Thus an entire font of letters and other symbols can be specified so that each character adapts itself to varying conditions in an appropriate way. Initial experiments with a precise language for pen motions suggest strongly that the font designer of the future should not simply design isolated alphabets; the challenge will be to explain exactly how each design should adapt itself gracefully to a wide range of changes in the specification. (Knuth, 289)
In this sense a "meta-font" is a schematic description of how to draw a family of fonts, not simply the drawings themselves... and the rules will ideally be expressed in terms of variable parameters so that a single description will actually specify many different drawings. (Knuth, 290)
As I'm reading 'Digital Typography' by Donald Knuth, it's becoming clearer the potential and intrigue in automating typesetting processes and altering parameters can have on adapting to a variety of contexts, progression of form in interpolation as a system, and even the creation of new forms / visual experimentation.
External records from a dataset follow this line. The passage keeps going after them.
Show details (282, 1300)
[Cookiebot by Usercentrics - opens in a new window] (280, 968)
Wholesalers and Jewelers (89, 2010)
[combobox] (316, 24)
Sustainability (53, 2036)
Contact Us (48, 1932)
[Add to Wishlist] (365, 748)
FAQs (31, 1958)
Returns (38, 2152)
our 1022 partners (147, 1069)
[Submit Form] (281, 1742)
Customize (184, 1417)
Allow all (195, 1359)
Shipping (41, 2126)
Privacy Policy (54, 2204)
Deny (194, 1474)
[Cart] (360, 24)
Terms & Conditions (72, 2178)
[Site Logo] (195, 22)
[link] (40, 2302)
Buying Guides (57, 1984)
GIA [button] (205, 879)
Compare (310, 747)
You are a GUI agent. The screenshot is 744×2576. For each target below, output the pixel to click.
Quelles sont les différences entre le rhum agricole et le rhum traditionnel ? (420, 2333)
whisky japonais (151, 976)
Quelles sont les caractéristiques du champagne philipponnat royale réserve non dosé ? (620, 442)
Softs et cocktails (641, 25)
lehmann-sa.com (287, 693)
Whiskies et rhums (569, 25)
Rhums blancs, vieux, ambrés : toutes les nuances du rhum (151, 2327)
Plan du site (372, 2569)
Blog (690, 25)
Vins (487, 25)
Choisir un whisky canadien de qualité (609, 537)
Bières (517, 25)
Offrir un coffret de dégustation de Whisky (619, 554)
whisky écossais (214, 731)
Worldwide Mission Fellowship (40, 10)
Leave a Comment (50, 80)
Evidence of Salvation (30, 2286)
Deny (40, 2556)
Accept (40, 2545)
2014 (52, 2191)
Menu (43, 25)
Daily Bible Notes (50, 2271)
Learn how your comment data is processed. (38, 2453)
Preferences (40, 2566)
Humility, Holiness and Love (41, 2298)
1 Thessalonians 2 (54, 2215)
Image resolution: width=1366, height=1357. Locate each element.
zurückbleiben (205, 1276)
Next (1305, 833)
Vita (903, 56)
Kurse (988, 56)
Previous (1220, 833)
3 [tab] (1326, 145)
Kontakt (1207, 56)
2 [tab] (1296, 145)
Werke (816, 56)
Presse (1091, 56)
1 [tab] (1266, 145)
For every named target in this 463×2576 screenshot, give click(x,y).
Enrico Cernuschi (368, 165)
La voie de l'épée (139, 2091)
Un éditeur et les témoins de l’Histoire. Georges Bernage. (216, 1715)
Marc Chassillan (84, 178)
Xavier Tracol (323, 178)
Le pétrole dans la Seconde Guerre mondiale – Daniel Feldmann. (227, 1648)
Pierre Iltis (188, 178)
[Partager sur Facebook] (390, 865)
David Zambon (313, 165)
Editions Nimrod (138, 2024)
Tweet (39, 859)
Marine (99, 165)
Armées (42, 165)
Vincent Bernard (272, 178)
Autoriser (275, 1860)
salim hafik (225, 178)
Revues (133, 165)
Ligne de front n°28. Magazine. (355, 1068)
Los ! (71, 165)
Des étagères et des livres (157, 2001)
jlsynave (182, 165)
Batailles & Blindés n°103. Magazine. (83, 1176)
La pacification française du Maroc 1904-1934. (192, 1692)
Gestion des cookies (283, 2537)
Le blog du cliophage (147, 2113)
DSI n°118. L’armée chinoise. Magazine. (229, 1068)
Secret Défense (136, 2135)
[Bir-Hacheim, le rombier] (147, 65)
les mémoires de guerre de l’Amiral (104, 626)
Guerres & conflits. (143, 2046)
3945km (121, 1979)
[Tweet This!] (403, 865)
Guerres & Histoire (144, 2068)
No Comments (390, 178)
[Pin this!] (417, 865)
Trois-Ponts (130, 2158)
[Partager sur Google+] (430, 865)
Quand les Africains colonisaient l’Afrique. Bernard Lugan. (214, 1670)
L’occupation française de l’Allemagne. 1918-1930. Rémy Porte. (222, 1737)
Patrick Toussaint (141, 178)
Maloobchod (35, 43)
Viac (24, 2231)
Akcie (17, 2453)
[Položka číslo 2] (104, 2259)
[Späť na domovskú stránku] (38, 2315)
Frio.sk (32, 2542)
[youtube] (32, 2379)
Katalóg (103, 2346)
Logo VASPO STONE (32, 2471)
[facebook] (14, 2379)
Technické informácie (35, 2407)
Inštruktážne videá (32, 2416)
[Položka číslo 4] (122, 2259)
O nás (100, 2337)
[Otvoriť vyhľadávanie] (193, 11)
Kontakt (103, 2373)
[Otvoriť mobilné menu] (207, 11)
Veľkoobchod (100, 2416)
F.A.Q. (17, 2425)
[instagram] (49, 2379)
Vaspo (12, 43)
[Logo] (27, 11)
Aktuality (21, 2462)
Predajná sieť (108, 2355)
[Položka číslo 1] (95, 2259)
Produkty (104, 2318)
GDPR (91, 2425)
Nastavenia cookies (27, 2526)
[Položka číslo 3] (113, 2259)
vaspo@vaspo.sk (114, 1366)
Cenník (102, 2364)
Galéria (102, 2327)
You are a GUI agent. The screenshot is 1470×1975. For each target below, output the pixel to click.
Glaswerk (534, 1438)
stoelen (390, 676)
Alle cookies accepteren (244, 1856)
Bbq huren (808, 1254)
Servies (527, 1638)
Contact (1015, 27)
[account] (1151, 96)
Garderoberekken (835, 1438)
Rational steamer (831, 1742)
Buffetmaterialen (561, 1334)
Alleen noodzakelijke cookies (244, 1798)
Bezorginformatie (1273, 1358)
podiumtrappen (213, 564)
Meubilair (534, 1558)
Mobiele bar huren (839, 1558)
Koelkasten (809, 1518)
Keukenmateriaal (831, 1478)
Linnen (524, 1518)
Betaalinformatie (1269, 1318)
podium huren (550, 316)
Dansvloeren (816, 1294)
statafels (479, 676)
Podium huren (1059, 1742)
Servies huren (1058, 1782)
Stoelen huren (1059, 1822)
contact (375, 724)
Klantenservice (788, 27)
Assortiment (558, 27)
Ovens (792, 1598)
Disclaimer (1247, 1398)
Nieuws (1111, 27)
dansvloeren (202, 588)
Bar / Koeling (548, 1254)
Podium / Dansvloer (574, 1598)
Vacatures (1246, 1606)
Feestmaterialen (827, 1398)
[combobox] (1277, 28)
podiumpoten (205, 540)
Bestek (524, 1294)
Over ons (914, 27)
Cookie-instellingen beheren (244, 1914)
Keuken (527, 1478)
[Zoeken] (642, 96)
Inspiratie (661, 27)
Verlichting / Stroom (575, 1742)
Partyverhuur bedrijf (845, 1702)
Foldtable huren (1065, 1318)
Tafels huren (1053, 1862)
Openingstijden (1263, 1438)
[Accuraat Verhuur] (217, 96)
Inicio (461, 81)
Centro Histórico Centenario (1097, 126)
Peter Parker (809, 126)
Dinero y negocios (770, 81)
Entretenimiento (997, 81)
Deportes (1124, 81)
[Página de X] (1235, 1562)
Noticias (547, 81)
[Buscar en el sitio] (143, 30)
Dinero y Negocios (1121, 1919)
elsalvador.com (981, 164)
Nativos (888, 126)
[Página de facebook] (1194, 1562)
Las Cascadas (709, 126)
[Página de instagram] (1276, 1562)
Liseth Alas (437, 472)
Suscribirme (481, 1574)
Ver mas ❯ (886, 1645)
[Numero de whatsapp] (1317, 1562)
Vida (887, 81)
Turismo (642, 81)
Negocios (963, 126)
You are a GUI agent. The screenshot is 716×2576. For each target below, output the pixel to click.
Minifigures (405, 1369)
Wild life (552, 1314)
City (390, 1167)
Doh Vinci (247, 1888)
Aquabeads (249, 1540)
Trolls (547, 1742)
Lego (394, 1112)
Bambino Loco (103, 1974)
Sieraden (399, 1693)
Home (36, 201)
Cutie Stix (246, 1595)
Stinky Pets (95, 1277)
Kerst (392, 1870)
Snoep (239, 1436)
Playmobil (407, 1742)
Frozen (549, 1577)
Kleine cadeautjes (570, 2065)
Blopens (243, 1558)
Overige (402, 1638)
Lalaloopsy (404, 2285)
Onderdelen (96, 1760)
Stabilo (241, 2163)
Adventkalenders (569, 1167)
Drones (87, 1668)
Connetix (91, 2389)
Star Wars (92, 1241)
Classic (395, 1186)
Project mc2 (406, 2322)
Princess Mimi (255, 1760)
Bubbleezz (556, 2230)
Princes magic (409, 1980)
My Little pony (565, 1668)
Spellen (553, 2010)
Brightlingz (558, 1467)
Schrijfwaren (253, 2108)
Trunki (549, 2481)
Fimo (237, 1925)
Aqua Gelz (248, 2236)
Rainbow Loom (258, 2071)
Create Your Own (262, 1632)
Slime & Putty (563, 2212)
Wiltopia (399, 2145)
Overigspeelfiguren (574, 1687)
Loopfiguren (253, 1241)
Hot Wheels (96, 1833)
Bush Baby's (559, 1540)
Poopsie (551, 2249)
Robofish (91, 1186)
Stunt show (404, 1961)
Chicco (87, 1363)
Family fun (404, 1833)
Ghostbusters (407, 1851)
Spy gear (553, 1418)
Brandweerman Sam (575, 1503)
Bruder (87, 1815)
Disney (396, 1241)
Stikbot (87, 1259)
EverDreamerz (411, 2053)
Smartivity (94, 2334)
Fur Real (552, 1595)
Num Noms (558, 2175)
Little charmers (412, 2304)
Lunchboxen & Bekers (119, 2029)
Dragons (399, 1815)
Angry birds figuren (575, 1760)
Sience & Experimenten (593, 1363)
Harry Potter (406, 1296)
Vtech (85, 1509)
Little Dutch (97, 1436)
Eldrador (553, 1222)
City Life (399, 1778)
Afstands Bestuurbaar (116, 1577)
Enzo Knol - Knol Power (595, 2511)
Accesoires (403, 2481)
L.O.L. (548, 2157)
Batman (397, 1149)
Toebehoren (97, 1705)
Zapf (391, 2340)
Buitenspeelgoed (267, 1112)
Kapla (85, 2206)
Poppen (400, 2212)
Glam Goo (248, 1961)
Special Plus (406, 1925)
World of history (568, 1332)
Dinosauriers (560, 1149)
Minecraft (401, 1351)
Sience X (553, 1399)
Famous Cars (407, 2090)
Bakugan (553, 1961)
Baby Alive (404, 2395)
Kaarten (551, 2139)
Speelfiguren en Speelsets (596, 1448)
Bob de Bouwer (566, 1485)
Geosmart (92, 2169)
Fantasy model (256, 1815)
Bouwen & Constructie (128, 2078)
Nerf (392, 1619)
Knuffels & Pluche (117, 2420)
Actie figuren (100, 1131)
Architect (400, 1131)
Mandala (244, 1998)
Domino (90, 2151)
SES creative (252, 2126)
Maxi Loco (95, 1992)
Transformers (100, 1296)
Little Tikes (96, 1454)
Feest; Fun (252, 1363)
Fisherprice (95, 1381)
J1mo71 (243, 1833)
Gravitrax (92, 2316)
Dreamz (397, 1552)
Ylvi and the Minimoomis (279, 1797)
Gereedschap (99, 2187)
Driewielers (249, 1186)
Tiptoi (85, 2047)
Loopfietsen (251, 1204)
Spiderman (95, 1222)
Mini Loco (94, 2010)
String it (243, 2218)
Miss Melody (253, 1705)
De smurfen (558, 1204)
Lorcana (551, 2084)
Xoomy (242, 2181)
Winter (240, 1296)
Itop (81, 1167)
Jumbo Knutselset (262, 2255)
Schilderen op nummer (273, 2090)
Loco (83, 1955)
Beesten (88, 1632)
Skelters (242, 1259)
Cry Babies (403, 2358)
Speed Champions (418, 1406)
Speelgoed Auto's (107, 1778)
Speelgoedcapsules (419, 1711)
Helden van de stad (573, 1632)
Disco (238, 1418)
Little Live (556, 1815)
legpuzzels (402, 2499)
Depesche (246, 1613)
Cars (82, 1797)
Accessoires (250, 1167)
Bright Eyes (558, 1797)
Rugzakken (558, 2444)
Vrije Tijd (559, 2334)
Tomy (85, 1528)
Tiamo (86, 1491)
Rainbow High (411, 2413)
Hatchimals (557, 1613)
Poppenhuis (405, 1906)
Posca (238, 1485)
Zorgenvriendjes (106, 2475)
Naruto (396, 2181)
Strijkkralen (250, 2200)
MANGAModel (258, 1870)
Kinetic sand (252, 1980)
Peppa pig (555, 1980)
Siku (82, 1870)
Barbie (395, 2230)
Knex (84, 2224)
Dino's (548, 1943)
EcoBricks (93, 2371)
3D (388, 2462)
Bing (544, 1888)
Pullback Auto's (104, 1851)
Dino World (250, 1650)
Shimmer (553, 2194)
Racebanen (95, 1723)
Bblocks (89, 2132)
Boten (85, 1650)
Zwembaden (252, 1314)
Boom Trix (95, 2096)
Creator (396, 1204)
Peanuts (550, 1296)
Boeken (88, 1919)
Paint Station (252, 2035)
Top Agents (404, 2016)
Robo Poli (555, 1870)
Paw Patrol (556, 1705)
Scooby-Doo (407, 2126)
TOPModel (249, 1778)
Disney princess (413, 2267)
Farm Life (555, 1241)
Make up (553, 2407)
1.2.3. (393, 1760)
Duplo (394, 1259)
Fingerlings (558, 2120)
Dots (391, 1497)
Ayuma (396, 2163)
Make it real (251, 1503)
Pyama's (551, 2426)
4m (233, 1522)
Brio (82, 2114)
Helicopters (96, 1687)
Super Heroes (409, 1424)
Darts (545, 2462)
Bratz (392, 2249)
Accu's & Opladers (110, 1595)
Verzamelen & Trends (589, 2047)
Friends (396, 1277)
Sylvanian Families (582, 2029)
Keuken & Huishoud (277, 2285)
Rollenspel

He's a witty writer too, which helps understand specific mathematic algorithms yet bigger picture connections.
George Forsythe once wrote that "The question 'What can be automated?' is one of the most inspiring philosophical and practical questions of contemporary civilization." We know from experience that we understand an idea much better after we have succeeded in teaching it to someone else; and the advent of computers has brought the realization that even more is true: The best way to understand something is to know it so well that you can teach it to a computer. Machines provide the ultimate test, since they do not tolerate "hand waving" and they have no "common sense" to fill the gaps and vagaries in what we do almost unconsciously. (Knuth, 291)
I'm interested in the potential of altering/creating unpredictable (or randomizing) features in code-based type that can alter and respond to unique contexts. If there is no pattern to track or observe, or each time we communicate we use a unique font/weight/glyph/contextual alternate — could this be a form of encryption? Something along the lines of applying theories of randomization and encryption to the altering of parameters in code-based typography. Could be a stretch — but the next 6 months will be a worthwhile exploration of continuous experimentation.
So whether that means exploring METAFONT (thanks to Wei for the link to Metapolator, which is a web-based parametric font editor), exploiting Robofont opentype capabilities, (Superpolator by LettError), or learning Python to create randomizing scripts etc that can be applied onto existing type systems — will make itself known in the coming months. (or testing the waters in all of the above)
—The above excerpts are from 'The Concept of a Meta-Font' originally published in Visible Language, 16; 1982, 3-27. PDF HERE
—'Digital Typography' by Donald Knuth was published in 1999.
—further reading by Luc Devroye
—top image from: http://metapolator.tumblr.com
'Donald Knuth’s Metafont project, based at Stanford University in the Silicon Valley heartland, was of immense theoretical and philosophical interest; witness the published debates about Metafont in the early 1980s. However, in its assumption that typeface characters could be modelled as simple strokes rather than outlines, Metafont backed the wrong horse.
Kinross 'critiques' (briefly) METAFONT in 1992, which can be argued,
then points out something interesting:
'But in any case, as its name suggests, the aim of the project was to develop a program for conceiving typefaces rather than for drafting them.'
—Robin Kinross, 'The Digital Wave'. Eye Magazine, summer 1992:
oh yeah. happy thanksgiving weekend.